Work to do:
Can you copy, word for word, every line of the material from the one containing "Toggle the 'Who" down to the one containing "Looking at the screenshot, I should 37,139.", with both of those lines included?

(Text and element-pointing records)
________________________

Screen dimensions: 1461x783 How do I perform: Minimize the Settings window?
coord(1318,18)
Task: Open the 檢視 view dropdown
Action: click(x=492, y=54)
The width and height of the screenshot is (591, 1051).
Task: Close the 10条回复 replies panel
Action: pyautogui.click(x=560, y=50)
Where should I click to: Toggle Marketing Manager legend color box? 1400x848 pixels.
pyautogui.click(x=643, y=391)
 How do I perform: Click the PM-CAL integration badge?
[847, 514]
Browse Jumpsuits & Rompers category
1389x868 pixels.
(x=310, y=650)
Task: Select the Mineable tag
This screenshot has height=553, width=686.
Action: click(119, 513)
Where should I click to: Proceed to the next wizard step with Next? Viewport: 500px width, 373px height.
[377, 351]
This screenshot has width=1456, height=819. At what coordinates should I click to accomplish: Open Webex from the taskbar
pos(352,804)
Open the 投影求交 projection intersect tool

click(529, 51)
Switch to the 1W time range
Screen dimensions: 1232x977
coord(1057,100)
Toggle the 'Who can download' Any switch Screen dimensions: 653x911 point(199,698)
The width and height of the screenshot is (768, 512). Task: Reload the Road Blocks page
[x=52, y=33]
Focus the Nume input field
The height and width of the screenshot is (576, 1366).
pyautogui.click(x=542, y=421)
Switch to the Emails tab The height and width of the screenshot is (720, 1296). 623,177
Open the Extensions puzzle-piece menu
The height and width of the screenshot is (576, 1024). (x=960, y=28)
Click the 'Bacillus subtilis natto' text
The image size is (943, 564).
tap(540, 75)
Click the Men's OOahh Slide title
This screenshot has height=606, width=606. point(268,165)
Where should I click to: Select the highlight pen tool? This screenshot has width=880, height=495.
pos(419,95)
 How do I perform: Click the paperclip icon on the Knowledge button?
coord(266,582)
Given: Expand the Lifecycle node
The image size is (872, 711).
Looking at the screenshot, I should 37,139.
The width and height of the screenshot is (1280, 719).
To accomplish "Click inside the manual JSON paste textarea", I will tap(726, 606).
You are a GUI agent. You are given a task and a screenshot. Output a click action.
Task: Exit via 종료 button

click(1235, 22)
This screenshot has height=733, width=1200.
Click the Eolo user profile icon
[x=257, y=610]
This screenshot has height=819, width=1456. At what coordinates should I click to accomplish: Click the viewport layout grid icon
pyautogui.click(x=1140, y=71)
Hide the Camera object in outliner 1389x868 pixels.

________________________

Complete response:
Toggle the 'Who can download' Any switch Screen dimensions: 653x911 point(199,698)
The width and height of the screenshot is (768, 512). Task: Reload the Road Blocks page
[x=52, y=33]
Focus the Nume input field
The height and width of the screenshot is (576, 1366).
pyautogui.click(x=542, y=421)
Switch to the Emails tab The height and width of the screenshot is (720, 1296). 623,177
Open the Extensions puzzle-piece menu
The height and width of the screenshot is (576, 1024). (x=960, y=28)
Click the 'Bacillus subtilis natto' text
The image size is (943, 564).
tap(540, 75)
Click the Men's OOahh Slide title
This screenshot has height=606, width=606. point(268,165)
Where should I click to: Select the highlight pen tool? This screenshot has width=880, height=495.
pos(419,95)
 How do I perform: Click the paperclip icon on the Knowledge button?
coord(266,582)
Given: Expand the Lifecycle node
The image size is (872, 711).
Looking at the screenshot, I should 37,139.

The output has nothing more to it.